→ **GIVEN PROBLEM 1**
Answer these questions using the cycling trip passage. Mark each answer with its letter, one per line.
(a) What four categories did the cycling trivia game have?
(b) How long was the race course used for the mock races?
(c) What places did Charles and Dustin take in the first mock race?

→ **TEXT PASSAGE**
Later that night, Quinn White crafted a cycling-related trivia for us to play! The categories were “General Cycling Knowledge,” “History,” “Current events,” and “Quotes,” with ~10 questions in each category. We split up into the teams we were going to be in the following day for mock races to get pumped up and have some team bonding. Charles Wu of team “Katy’s Angels” was the clear MVP, but the game spiced up when he got a phone call in round 3 and the other teams—“The Lord of the Chain Rings” and “No Quinn, No Win”—tried to claw back. In the end it was in vain and Katy’s Angels won in a landslide victory.

 

Day 7 was mock races! We rode for ~25miles as a warmup (and to see a different area, Diamond Valley, which was pretty stunning) and then got to the 1.5-mile “race course.” We rode the course once all together and then did 3 races: the first was a normal race; for the second the top-3 finishers of the first race were not allowed to place (but could help teammates); and for the third and final race only the women could place. Charles won the first race, Wade the second, and I won the third. Charles said:

“For the first race the winners were unrestricted, which made Youyang, the strongest TTer of the group, the clear favorite. Our team devised a strategy where Dustin or Wade would mark any Youyang attacks and I would try to hang on for the sprint in the field if it came back together.  In the race, when Youyang attacked, Dustin marked and I was in the right position to sit on Dustin’s wheel and follow.  We never quite caught Youyang, but I was rested enough that I opened the sprint early and came around everyone in the last 100m to take the win!”

Wade said:

“To me, one of the most comforting things about having teammates is that the burden is not entirely on you to win. I figured that I would give these races whatever I had, and if I didn’t win, Dustin or Charles would win. It turned out that Charles and Dustin tag teamed the first mock race in spectacular fashion, placing 1st and 3rd respectively. While that was an awesome result, the rule for this race was that the top 3 of the previous race were not in contention to win. Furthermore, our team’s plan was to keep Katy fresh for the last race. Thus, I was the only one of Katy’s Angels that was in contention to win the second race. Being the team’s designated finisher made me very nervous, but knowing I still had help from my teammates was comforting. Our plan was to launch midway through the course, leading me out to the finish. The mix of adrenaline and nerves blur my memory, but I do know that the first 1/3 of the race was excruciatingly slow. I managed to maintain my position behind Charles’s wheel until the pace picked up halfway through the course. The leadout was going as planned until I saw Youyang attack. He was not in contention to win, but I made a split second decision to jump on his wheel hoping that no one else would. After quite a hard effort, Youyang sat up and it was just Berk and me 400m from the finish. I went all out and had just enough left to secure the win for Katy’s Angels by a wheel length!”

→ **DATA PROVIDED**
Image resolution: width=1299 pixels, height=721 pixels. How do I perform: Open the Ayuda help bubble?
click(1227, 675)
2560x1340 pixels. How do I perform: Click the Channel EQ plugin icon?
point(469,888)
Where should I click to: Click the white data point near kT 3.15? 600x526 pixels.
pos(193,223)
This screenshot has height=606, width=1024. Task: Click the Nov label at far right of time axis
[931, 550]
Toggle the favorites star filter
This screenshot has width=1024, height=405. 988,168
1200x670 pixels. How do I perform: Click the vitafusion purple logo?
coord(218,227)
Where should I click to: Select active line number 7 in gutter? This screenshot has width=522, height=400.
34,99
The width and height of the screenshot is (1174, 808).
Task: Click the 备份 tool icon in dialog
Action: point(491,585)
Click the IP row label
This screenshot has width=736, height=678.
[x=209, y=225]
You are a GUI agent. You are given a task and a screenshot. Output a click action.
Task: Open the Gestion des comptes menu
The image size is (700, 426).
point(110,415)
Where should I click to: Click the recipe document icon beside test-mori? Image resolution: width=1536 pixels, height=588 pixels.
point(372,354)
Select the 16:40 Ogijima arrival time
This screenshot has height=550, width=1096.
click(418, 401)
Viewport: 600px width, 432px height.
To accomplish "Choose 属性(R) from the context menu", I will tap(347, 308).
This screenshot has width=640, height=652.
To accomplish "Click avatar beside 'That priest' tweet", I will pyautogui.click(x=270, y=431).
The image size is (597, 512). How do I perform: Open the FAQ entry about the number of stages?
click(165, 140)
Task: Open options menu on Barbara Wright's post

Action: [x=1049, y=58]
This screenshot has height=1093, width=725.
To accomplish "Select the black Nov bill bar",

→ **GIVEN PROBLEM 2**
Copy the rows word for word, starting with the row that contains "2560x1340 pixels. How" and continuing through the row that contains "Action: [x=1049, y=58]".

→ **FINISHED ANSWER 1**
(a) General Cycling Knowledge, History, Current events, and Quotes
(b) 1.5 miles
(c) Charles placed 1st and Dustin placed 3rd.

→ **FINISHED ANSWER 2**
2560x1340 pixels. How do I perform: Click the Channel EQ plugin icon?
point(469,888)
Where should I click to: Click the white data point near kT 3.15? 600x526 pixels.
pos(193,223)
This screenshot has height=606, width=1024. Task: Click the Nov label at far right of time axis
[931, 550]
Toggle the favorites star filter
This screenshot has width=1024, height=405. 988,168
1200x670 pixels. How do I perform: Click the vitafusion purple logo?
coord(218,227)
Where should I click to: Select active line number 7 in gutter? This screenshot has width=522, height=400.
34,99
The width and height of the screenshot is (1174, 808).
Task: Click the 备份 tool icon in dialog
Action: point(491,585)
Click the IP row label
This screenshot has width=736, height=678.
[x=209, y=225]
You are a GUI agent. You are given a task and a screenshot. Output a click action.
Task: Open the Gestion des comptes menu
The image size is (700, 426).
point(110,415)
Where should I click to: Click the recipe document icon beside test-mori? Image resolution: width=1536 pixels, height=588 pixels.
point(372,354)
Select the 16:40 Ogijima arrival time
This screenshot has height=550, width=1096.
click(418, 401)
Viewport: 600px width, 432px height.
To accomplish "Choose 属性(R) from the context menu", I will tap(347, 308).
This screenshot has width=640, height=652.
To accomplish "Click avatar beside 'That priest' tweet", I will pyautogui.click(x=270, y=431).
The image size is (597, 512). How do I perform: Open the FAQ entry about the number of stages?
click(165, 140)
Task: Open options menu on Barbara Wright's post

Action: [x=1049, y=58]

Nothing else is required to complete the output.